ASSIGNED TASK
What is needed here is an exact transcription of the entries that follow.
------------------------------------------------
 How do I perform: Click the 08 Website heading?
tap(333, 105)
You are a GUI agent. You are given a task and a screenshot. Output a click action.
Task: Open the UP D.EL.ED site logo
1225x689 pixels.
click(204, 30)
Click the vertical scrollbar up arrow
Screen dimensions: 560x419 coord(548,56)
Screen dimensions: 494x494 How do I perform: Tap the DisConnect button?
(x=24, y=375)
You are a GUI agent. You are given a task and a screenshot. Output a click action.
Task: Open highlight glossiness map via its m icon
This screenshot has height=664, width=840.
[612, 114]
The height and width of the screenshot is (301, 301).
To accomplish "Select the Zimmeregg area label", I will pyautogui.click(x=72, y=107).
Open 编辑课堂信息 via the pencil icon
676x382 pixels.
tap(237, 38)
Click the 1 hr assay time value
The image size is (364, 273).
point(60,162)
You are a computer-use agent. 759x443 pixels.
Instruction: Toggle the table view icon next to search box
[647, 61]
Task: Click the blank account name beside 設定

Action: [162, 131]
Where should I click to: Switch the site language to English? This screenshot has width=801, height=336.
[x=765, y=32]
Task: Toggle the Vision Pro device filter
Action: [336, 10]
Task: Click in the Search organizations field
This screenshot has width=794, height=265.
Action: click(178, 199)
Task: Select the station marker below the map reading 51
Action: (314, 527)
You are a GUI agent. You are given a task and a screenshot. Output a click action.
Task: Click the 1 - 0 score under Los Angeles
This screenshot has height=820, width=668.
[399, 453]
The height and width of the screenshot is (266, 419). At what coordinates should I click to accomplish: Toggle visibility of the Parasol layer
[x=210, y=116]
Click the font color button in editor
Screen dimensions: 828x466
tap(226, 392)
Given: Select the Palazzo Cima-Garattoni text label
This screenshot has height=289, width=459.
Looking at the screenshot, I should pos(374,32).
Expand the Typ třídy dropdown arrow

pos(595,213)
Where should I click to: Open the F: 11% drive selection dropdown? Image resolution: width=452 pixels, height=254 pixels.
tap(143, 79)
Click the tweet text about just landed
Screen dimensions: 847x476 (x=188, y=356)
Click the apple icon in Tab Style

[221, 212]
------------------------------------------------
PROBLEM SOLUTION
 How do I perform: Click the 08 Website heading?
tap(333, 105)
You are a GUI agent. You are given a task and a screenshot. Output a click action.
Task: Open the UP D.EL.ED site logo
1225x689 pixels.
click(204, 30)
Click the vertical scrollbar up arrow
Screen dimensions: 560x419 coord(548,56)
Screen dimensions: 494x494 How do I perform: Tap the DisConnect button?
(x=24, y=375)
You are a GUI agent. You are given a task and a screenshot. Output a click action.
Task: Open highlight glossiness map via its m icon
This screenshot has height=664, width=840.
[612, 114]
The height and width of the screenshot is (301, 301).
To accomplish "Select the Zimmeregg area label", I will pyautogui.click(x=72, y=107).
Open 编辑课堂信息 via the pencil icon
676x382 pixels.
tap(237, 38)
Click the 1 hr assay time value
The image size is (364, 273).
point(60,162)
You are a computer-use agent. 759x443 pixels.
Instruction: Toggle the table view icon next to search box
[647, 61]
Task: Click the blank account name beside 設定

Action: [162, 131]
Where should I click to: Switch the site language to English? This screenshot has width=801, height=336.
[x=765, y=32]
Task: Toggle the Vision Pro device filter
Action: [336, 10]
Task: Click in the Search organizations field
This screenshot has width=794, height=265.
Action: click(178, 199)
Task: Select the station marker below the map reading 51
Action: (314, 527)
You are a GUI agent. You are given a task and a screenshot. Output a click action.
Task: Click the 1 - 0 score under Los Angeles
This screenshot has height=820, width=668.
[399, 453]
The height and width of the screenshot is (266, 419). At what coordinates should I click to accomplish: Toggle visibility of the Parasol layer
[x=210, y=116]
Click the font color button in editor
Screen dimensions: 828x466
tap(226, 392)
Given: Select the Palazzo Cima-Garattoni text label
This screenshot has height=289, width=459.
Looking at the screenshot, I should pos(374,32).
Expand the Typ třídy dropdown arrow

pos(595,213)
Where should I click to: Open the F: 11% drive selection dropdown? Image resolution: width=452 pixels, height=254 pixels.
tap(143, 79)
Click the tweet text about just landed
Screen dimensions: 847x476 (x=188, y=356)
Click the apple icon in Tab Style

[221, 212]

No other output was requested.